From Bowman Lake, we headed down the Inside North Fork Road, a portion of which is closed to cars. It was rugged terrain, a rustic road (my favorite), and there were thimbleberries and huckleberries to snack on. Also, lots of grizzly poop in the road. The view was nice.
Thimble berry, Inside North Fork Road

The Weasel, Inside North Fork Road

Inside North Fork Road

Inside North Fork Road

Inside North Fork Road

This brought us to the large campground at Apgar. Apgar also had a restaurant and ice cream and a paved road, which we detoured with a short chunk of singletrack. The next morning, we started on the first piece of the Going to the Sun Road, which is closed to bikes 11am-4pm. We took a break during these 5 hours at Lake McDonald Lodge. I caught a fish. The view was nice.

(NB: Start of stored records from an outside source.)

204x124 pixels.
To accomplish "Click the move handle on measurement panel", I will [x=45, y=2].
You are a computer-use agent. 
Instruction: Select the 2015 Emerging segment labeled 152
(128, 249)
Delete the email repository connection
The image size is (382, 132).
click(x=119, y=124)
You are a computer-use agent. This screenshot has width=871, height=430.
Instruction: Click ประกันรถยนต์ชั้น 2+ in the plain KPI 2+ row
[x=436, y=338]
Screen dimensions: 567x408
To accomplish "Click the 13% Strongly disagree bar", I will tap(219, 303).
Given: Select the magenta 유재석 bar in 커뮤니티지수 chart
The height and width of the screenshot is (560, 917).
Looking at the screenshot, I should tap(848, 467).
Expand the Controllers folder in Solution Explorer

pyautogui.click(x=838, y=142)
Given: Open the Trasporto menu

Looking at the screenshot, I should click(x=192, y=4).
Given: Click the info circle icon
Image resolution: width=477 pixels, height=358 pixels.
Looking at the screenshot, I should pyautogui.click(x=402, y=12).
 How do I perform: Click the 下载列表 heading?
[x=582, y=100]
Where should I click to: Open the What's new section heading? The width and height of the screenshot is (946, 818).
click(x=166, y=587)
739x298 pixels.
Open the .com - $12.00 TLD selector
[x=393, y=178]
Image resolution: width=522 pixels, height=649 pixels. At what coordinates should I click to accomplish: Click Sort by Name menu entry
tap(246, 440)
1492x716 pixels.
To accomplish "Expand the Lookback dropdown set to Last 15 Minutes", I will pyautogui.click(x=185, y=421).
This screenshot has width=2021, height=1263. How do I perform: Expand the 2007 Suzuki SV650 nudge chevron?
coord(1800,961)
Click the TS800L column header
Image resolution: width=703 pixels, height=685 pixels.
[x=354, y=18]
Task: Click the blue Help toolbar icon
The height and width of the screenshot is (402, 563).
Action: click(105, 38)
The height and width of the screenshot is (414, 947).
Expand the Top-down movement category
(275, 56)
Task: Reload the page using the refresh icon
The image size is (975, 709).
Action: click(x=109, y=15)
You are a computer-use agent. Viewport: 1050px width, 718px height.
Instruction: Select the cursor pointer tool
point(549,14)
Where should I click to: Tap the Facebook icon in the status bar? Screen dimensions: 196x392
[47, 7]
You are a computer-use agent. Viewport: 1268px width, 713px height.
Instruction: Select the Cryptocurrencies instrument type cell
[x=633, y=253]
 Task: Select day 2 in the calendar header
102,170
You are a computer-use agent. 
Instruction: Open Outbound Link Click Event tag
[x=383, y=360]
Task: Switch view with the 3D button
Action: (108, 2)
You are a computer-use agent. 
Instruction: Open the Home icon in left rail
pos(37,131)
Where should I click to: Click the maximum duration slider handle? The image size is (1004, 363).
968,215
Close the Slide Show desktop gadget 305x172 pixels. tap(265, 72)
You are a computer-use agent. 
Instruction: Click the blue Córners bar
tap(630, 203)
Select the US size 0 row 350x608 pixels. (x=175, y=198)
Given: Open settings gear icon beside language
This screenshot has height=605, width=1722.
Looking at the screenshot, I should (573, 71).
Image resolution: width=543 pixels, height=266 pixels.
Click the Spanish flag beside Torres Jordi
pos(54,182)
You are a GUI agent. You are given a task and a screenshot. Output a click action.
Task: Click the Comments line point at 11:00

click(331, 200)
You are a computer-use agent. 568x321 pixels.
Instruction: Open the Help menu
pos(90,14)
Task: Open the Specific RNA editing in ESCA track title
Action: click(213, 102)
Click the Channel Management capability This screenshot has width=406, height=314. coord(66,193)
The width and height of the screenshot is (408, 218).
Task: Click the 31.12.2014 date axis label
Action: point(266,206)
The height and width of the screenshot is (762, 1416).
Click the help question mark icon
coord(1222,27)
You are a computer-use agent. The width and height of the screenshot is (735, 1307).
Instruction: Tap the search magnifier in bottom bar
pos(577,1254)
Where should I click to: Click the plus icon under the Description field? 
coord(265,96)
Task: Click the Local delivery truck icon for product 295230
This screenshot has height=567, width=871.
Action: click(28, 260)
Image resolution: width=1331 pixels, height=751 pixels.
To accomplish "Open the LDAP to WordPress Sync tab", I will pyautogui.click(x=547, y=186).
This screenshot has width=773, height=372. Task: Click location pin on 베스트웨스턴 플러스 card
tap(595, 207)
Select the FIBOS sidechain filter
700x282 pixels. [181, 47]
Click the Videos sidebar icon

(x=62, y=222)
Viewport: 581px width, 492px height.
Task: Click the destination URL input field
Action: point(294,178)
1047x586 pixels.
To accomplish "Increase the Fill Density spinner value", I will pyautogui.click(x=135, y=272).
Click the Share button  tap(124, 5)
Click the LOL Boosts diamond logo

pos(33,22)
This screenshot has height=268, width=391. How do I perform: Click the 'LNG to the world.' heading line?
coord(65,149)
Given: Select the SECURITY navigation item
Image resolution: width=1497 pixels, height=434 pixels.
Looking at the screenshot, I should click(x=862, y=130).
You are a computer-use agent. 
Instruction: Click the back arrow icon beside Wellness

After camping at Avalanche Creek, we were back on Going to the Sun Road, now going uphill in earnest. The view was nice.

Going to the Sun Road

Going to the Sun Road

Going to the Sun Road

Going to the Sun Road

Going to the Sun Road

Finally, after 32 miles of going uphill, much of which on the side of a mountain ravine, we made Logan Pass, a beautiful place if ever there was one. The view was very nice.
Logan Pass, Going to the Sun Road

After Logan Pass, we bombed down the other side to Rising Sun for our 5th night of camping. This is on St Mary's Lake. The water was cold, but the view was nice.
Going to the Sun Road
Our final day of riding brought us to East Glacier and Brownie's hostel, which was neat place. I'd consider living there, I think. Of course, the view was nice.

Saturday, August 4, 2012

August vacation: shop closed Aug 8 through Aug 13

The Weasel and I are going to NW Montana:

Image found here.

We'll be open normal hours through August 7, but closed Wednesday, August 8 through Monday, August 13. Back to semi-normal Tuesday, August 14.